Öğrencileri sıkıştıran Xu Qing kutuyu açtı ve hoş kokulu bir aroma yayan üç mavi renkli tıbbi hap gördü. Ayrıca hafif bir sis yayarak canlılarmış gibi görünüyorlardı. Sarsılan Xu Qing kutuyu kapattı, bir kenara koydu ve Kaptan’a baktı. Kaptan’ın ona bu kadar değerli bir şey vereceğine inanmasına imkan yoktu.
“İkinize yardım etmek benim için çok iş gerektirdi. Ben sana yardım ettiğime göre, şimdi sen de bana yardım edeceksin. Kısa bir süreliğine burada nöbet tutun. Bir tütsü çubuğunun yanması gereken zamanda geri döneceğim! Geri döndüğümde ganimetlerin bir kısmını seninle paylaşacağım. Ve eğer o kadar sürede geri dönmezsem, beni unutup gidebilirsin.
“Joine’in etinden biraz toplayacağım. O, Merfolk’un tanrısıdır, bu yüzden ikiniz de bunu atlatabilmem için dua ederseniz harika olur. Eğer canlı dönersem üçümüz de zengin olacağız. Zengin, beni duyuyor musun?”
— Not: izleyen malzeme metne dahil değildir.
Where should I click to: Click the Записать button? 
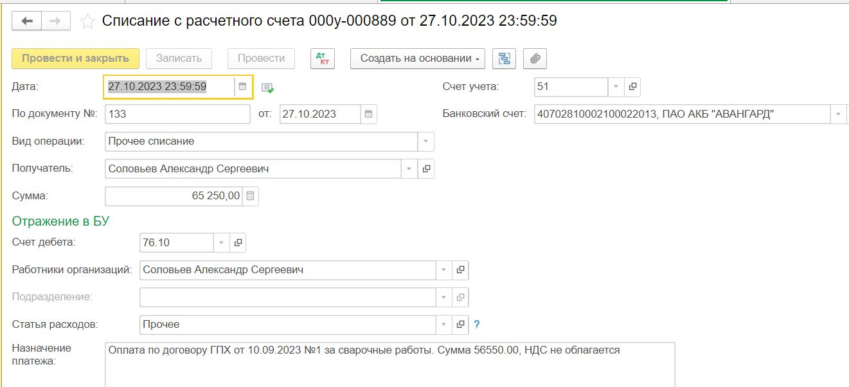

Xu Qing bunu duyunca daha fazla şaşıramazdı. Yarıktan ete baktı ve korkunç aurayı hissetti. Sonra Kaptan’ın gözlerindeki çılgın bakışa baktı ve adamın deli olduğu sonucuna vardı. Ya öyleydi ya da çok uzun yaşama fikri hoşuna gitmiyordu ve tehlikeli bir şekilde yaşamak istiyordu.
Xu Qing daha önce de böyle insanlarla karşılaşmıştı. Genellikle birbirine zıt iki çeşit halinde gelirlerdi. Biri hızla ölen tipteydi, diğeri ise… çılgınca fayda sağladı.
Xu Qing, Kaptan’ın ikinci kişi olmasını umuyordu ve bu nedenle, “Canlı olarak geri dönme şansınızı nasıl artırabiliriz?” diye sordu.
“Yapamazsın. Her şey şansa bağlı.”
Xu Qing başını salladı.
“Zaten hayatın ne anlamı var?” dedi Kaptan. “Eğlenmek için değil mi? Ve bu benim ilk eğlenişim değil. Tamam, işte gidiyorum!” Derin bir nefes alarak gözleri o çılgın bakışla yanarak et ve kandan oluşan yarığa daldı.
Gözlerinde deliliğin dışında başka bir şey daha vardı, o da acımasızlıktı. joine’in vücudunun yarısının parçalanmış kalıntılarına doğru ateş ederken gerçekten de ölmeyi diliyormuş gibi görünüyordu. Kıvrılan et yığınları çoktan solmaya başlamış, sanki daha fazla dayanamayacakmış gibi görünüyordu.
Zhang San bir an izledi, sonra içini çekti. “Hiç Qi Yoğunlaştırmada böyle birini gördünüz mü? Ölmek mi istiyor…?”
Xu Qing başını salladı. Kaptan, yetiştirme üssünü göstermek ve bir Qi Yoğunlaştırma gelişimcisi olduğunu kanıtlamak için kendi karnını kesse bile Xu Qing ona inanmazdı.
“Başkentte tabutlar pahalı mıdır?” diye sordu.
Zhang San, “Daha önce onun için bir tane yapmıştım” diye yanıtladı, “ama buna hiç ihtiyacım olmadı, bu yüzden onu yıktım. Ah, bu bana hatırlattı. Yıkılan tabutu senin Dharma teknende kullandım. Malzemelerim bitti ve elimde başka hiçbir şey yoktu. Geri döndüğümüzde ona yeni bir tane yapabilirim…”
“….”
Xu Qing yanıt olarak hiçbir şey söylemedi. Bir süre sonra tapınak kompleksinin girişine doğru baktı. Gözlerini kısıp sessizce şöyle dedi: “Bir şey geliyor.”
Bir süre sonra sanki bir şey zehirle eritiliyormuş gibi cızırtılı sesler duydular. Sonra Zhang San’ın tuzaklarının patladığını duydular.